用語が適切でないとしても、明らかにノイズになりそうな結果を除外してゆくことでかなり高精度に情報を絞り込むことが可能だが、そもそもこうした検索オプションを知らないということも考えられる。
少し解説する。尚、以下は基本的にGoogleの利用を前提としている。Yahoo!、その他を利用する際にも類似するオプションが用意されていると思うので、それぞれの検索オプションを参照のこと。また、記号は原則として半角表記であることに注意。

and検索

複数キーワードをスペース区切りで指定すると、そのすべてを含むページのみに絞り込むことができる。ごく一般的な単語などでは膨大な検索結果が出てしまうが、その中から必要とする情報のみが使用しそうな単語を指定することで、かなり精度を高めることが可能である。例えばリプトンのピーチティーについての情報が欲しいが商品名を覚えていないとする。
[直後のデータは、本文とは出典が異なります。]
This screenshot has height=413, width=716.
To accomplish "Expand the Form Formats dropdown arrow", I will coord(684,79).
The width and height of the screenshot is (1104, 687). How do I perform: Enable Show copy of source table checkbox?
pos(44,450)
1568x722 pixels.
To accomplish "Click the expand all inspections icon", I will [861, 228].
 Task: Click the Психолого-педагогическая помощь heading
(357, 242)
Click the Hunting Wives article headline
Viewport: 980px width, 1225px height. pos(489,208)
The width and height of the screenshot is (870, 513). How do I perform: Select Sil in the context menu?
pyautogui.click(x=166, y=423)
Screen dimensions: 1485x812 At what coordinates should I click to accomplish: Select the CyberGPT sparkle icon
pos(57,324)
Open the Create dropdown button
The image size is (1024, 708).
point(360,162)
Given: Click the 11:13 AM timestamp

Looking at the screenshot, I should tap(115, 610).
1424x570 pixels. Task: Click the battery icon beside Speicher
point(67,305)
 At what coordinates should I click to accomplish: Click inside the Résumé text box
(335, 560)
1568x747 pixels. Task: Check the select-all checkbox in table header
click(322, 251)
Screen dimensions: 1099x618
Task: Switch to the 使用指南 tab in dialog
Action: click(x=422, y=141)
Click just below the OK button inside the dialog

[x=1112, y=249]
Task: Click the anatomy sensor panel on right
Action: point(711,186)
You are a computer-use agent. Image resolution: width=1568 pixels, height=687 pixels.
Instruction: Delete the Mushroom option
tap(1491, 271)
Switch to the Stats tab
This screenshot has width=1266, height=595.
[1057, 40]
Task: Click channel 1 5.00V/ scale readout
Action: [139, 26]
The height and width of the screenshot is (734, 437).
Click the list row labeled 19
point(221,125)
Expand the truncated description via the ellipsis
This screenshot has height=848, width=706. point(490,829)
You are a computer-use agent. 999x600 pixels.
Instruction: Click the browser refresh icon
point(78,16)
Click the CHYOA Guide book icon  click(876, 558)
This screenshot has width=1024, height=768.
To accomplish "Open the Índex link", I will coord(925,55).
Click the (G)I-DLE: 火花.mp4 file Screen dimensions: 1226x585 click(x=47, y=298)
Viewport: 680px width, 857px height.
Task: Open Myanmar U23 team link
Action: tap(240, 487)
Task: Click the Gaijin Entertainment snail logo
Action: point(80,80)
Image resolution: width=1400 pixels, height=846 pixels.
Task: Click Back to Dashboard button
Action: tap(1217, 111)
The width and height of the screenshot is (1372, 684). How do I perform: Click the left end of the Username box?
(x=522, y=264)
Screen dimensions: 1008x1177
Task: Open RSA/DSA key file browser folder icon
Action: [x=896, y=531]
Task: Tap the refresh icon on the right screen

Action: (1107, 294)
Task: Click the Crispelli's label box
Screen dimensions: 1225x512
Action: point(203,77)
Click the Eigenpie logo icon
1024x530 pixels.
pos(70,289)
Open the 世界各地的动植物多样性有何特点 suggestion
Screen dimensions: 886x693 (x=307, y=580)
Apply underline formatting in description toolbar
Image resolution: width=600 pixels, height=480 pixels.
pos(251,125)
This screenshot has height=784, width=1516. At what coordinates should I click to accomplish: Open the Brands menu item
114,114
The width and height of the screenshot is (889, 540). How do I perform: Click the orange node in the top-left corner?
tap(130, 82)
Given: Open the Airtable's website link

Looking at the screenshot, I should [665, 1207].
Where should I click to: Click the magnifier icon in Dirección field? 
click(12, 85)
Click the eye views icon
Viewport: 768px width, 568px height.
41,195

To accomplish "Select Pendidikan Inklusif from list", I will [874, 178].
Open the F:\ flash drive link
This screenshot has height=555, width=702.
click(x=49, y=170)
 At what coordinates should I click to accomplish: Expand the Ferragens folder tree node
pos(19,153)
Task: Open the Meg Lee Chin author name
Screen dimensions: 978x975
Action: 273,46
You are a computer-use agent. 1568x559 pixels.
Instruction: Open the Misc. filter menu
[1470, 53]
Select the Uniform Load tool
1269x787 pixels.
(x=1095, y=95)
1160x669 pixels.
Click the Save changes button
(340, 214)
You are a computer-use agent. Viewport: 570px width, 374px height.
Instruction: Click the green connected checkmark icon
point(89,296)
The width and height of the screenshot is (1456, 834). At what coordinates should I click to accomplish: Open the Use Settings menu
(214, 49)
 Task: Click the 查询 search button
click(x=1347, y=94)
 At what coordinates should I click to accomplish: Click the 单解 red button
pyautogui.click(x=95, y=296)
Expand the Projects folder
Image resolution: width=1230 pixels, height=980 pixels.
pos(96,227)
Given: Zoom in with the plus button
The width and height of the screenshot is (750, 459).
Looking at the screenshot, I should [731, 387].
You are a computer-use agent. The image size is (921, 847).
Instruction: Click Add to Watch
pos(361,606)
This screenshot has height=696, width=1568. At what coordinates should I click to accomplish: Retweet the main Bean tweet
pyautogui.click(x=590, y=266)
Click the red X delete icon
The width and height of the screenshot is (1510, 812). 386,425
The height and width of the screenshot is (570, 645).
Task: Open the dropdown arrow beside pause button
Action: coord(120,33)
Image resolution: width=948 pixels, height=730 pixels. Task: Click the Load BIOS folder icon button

「ピーチティー」だけでは他社の製品も色々出てくるので、追加情報として「紙パック」「ピンク」などを同時に指定することで、ピンク色の紙パックに入ったピーチティーの情報取得が期待できる。

or検索

ひとつの検索対象を指す表現が複数考えられ、そのいずれが用いられているか判らないときは、複数キーワードのうちどれか一つでも含まれていれば表示するようにオプションを指定することができる。複数キーワードを|で区切って列記する。
先の例では、「ピーチティー」以外に「桃の紅茶」なども考えられるので、「ピーチティー|桃の紅茶|ももの紅茶」などと指定すれば良い。

not検索

検索結果から不要な情報を省くためのオプションである。キーワードの先頭にマイナス記号を付けることで、その単語を含むページを除外する。
例えばピーチティーの情報から喫茶店のメニューを省くために「-メニュー」などと指定しておく。

フレーズ検索

普通に文章で検索しても単語を抽出してand検索されてしまうが、必ず一連の文章で検索したい場合は文章全体を"で挟む。
"500mlの紙パック"など。

範囲指定検索

検索の対象範囲を特定のサイト内に限定したい場合は、「site:」に続いてhttp://を除いたURLを指定する。検索範囲は、そのURL以下のページに限られる。検索機能を持たないサイト内のページを検索するときなどに便利。

キーワードが抽出できない

これは主に国語の問題になるが、想定する質問内容から重要なキーワードを拾い出すことができない場合である。例えば「都市が移動する世界を描いたSFのタイトルが知りたい」という場合、その文章をそのまま入力しても検索結果は出ない。ここから知りたい内容を特定するに足る最低限の単語を残し、他を切り捨てる必要がある。
知りたいことは何か?「タイトルが」とあるから、重要なのはタイトルだ。しかし「タイトル」で検索しても意味がない。では、どんなタイトルか?「SFの」そう、SFだ。けれどSFといっても色々ある。どのようなSFなのか?「都市が移動する世界」を描いたSFだ。これで、内容のうち必要な部分は取り出した。
次に、これを単語に切り分ける。「都市」「移動」「世界」このあたりが、検索に必要なキーワードになる。これで調べてみると、フィリップ・リーヴの「移動都市」が見付かった。
実は移動する都市を扱うSFは他にもあるので、探している情報はこれではないかも知れない。その場合、以下の方法で抽出条件を変えてみる。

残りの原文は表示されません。